Rainbow: Combining Improvements in Deep Reinforcement Learning
MIT License
1.56k stars 282 forks source link

disable env.reset() after every episode #66

Closed zyzhang1130 closed 4 years ago

zyzhang1130 commented 4 years ago

Hi, May I check if I would like to keep the environment as it is after each training episode, should I just comment line line 147 in main.py or should I also comment line 130? Besides what am I supposed to do if I just want to reset the agent's position but keep the environment as it is after each training episode?

Thank you.

Kaixhin commented 4 years ago

Commenting out line 147 would prevent the environment resetting during training. Commenting out line 130 would prevent the environment resetting during collection of data for validating Q-values.
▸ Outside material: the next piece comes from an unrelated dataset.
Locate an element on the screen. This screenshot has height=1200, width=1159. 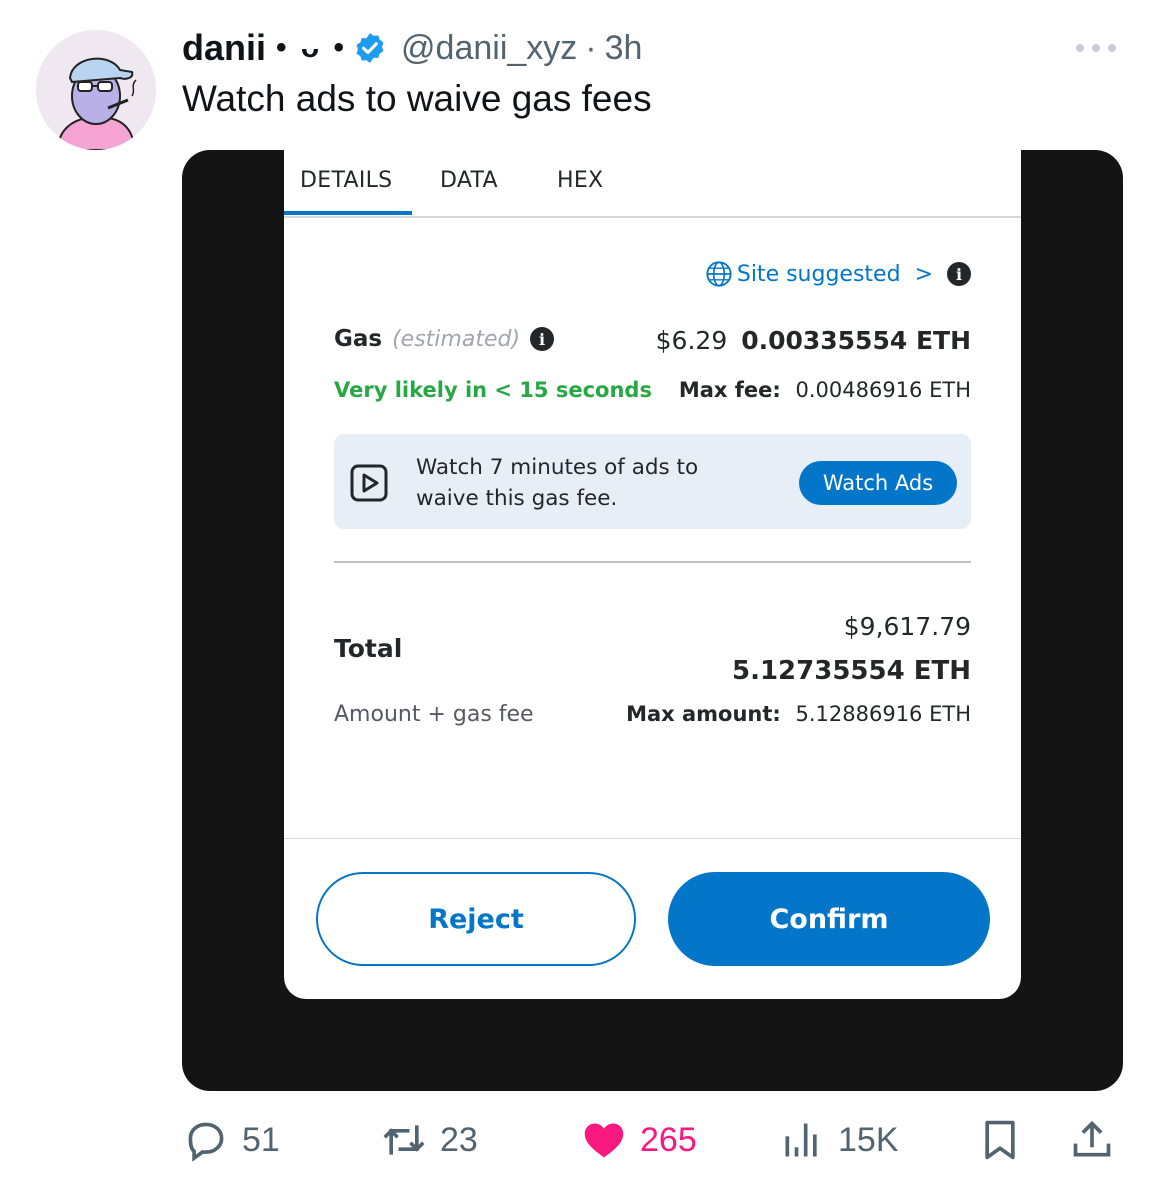
gas-speed-estimate: Very likely in < 15 seconds is located at coordinates (493, 390).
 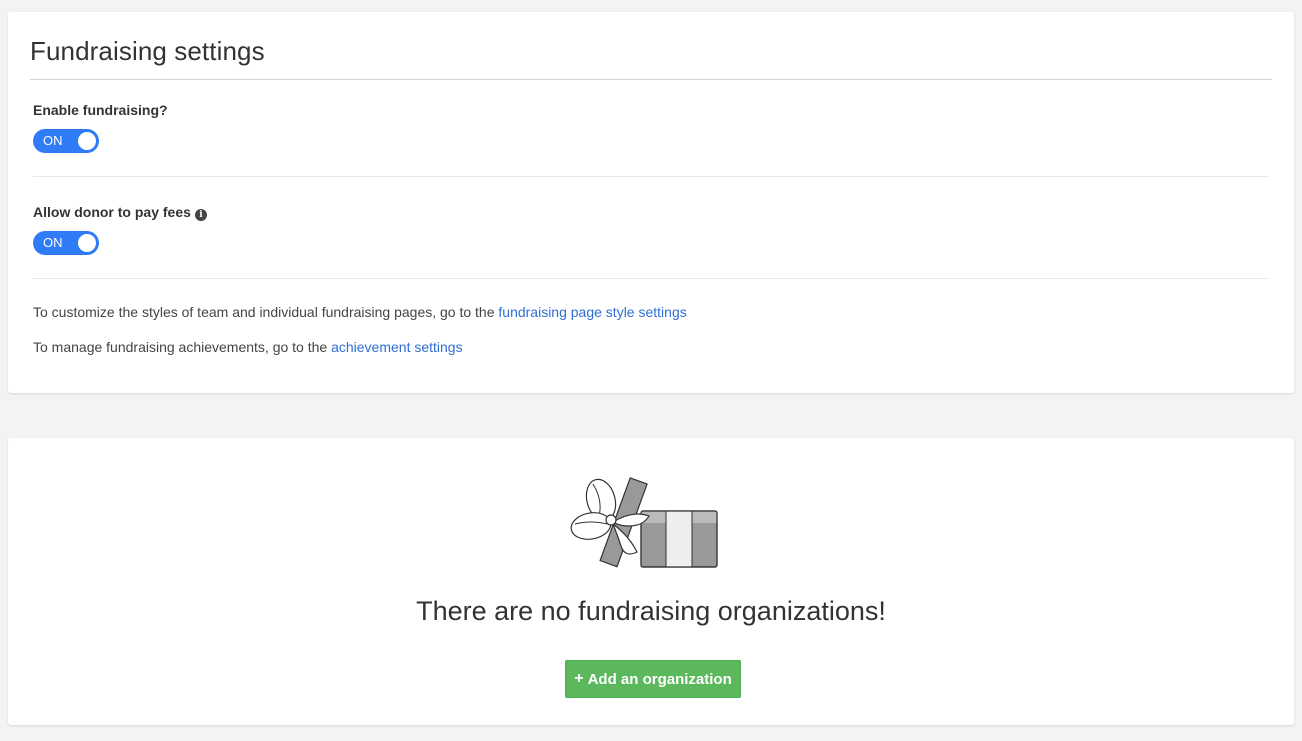 What do you see at coordinates (100, 110) in the screenshot?
I see `enable-fundraising-label: Enable fundraising?` at bounding box center [100, 110].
It seems that you might need to write a different environment and use a different set of functions if you want more control.

zyzhang1130 commented 4 years ago

In general validating Q-values and training should be consistent right (if one is reset another should also)

Kaixhin commented 4 years ago

Yes it makes sense to keep them consistent.

zyzhang1130 commented 4 years ago

when I commented the reset at line 130 as well, it gave me this error: AttributeError: 'NoneType' object has no attribute 'metadata'

when it ran line 132: nextstate, , done = env.step(np.random.randint(0, action_space))

Does this line just let agent make a random movement and what could be the possible reasons for the error?

Kaixhin commented 4 years ago

That line uses random actions to collect data for validating Q-values. I'm not sure why your edit is causing the error, so you will need to try and debug it yourself.